Предчувствие Анны Павловны действительно оправдалось. На другой день, во время молебствия во дворце по случаю дня рождения государя, князь Волконский был вызван из церкви и получил конверт от князя Кутузова, который писал, что русские не отступили ни на шаг, что французы потеряли гораздо более его, что он пишет второпях с поля сражения, не успев еще собрать последних сведений. Стало быть, это была победа. И тотчас же по выходе из храма была воздана творцу благодарность за его помощь и за победу.

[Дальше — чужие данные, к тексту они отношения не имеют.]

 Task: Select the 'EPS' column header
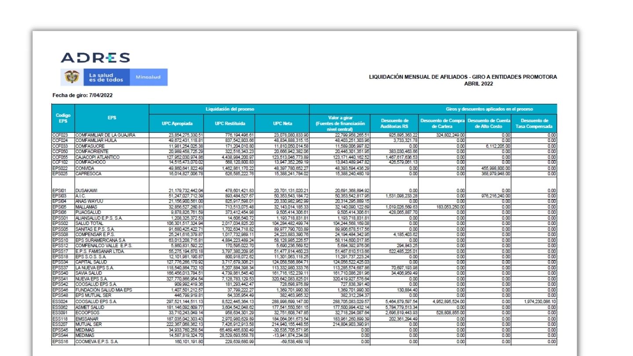click(112, 118)
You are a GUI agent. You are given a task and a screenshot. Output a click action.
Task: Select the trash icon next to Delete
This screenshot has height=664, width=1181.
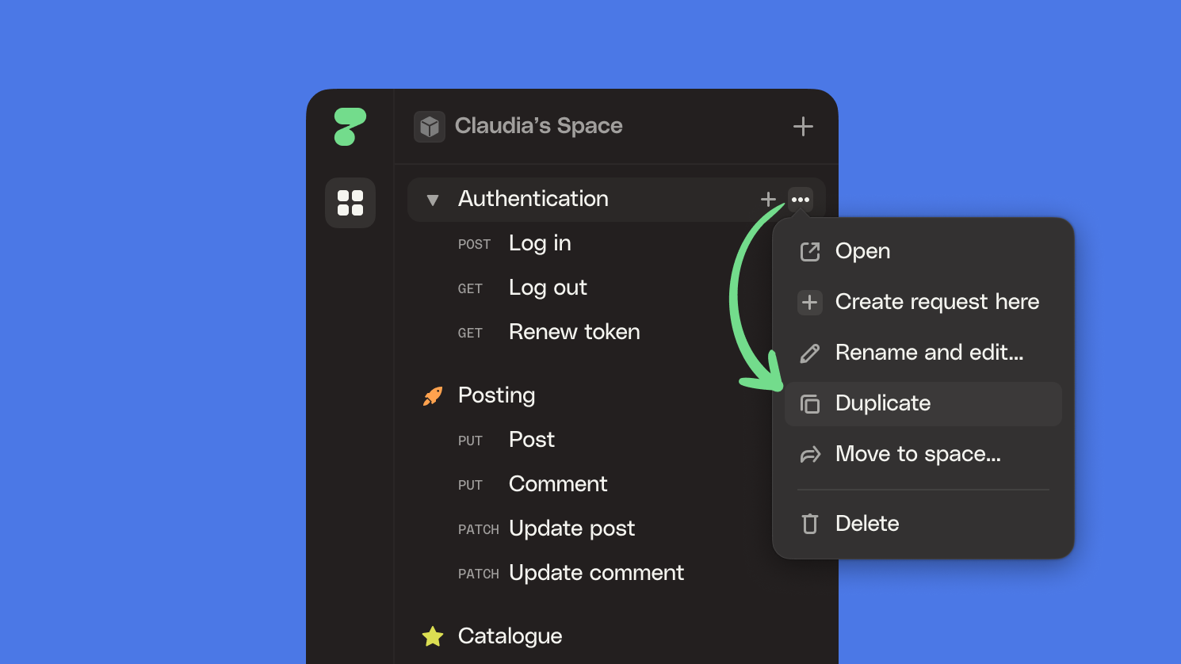(809, 523)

Предчувствие Анны Павловны оправдалось, и в городе все утро царствовало радостно-праздничное настроение духа. Вдали от дел и среди условий придворной жизни весьма трудно, чтобы события отражались во всей их полноте и силе. Невольно события общие группируются около одного какого-нибудь частного случая. Так, теперь главная радость заключалась в том, что мы победили, и известие о победе пришлось именно в день рождения государя. Это было как удавшийся сюрприз. В известии Кутузова сказано было тоже о потерях русских, и в числе их названы Тучков, Багратион и Кутайсов. Тоже и печальная сторона событий невольно в здешнем петербургском мире сгруппировалась около одного события — смерти Кутайсова. Его все знали. Государь любил его, он был молод и интересен. В этот день все встречались с словами:
— Как удивительно случилось! В самый молебен. А какая потеря Кутайсов! Ах, как жаль!
— Что я вам говорил про Кутузова, — говорил князь Василий с гордостью пророка.
Но на другой день не получилось известий из армии, и общий голос стал беспокоиться, а придворные страдать за страдание неизвестности государя.
— Каково положение государя, — говорили все. Упрекали Кутузова, и князь Василий уже помалкивал о своем протеже. Кроме того, к вечеру этого дня присоединилось еще печальное городское событие: узнали, что Элен скоропостижно умерла, а на третий день общий разговор был уже о трех печальных событиях: неизвестность государя, смерть Кутайсова и смерть Элен. Наконец, приехал помещик из Москвы, и по всему городу распространилось известие о сдаче Москвы. Это было ужасно! Каково было положение государя! Кутузов был изменник, и князь Василий, во время визитов сочувствия, которые ему делали, говорил (ему простительно было в печали забыть то, что он говорил прежде), говорил, что чего же хотели от слепого и дурного нрава старика.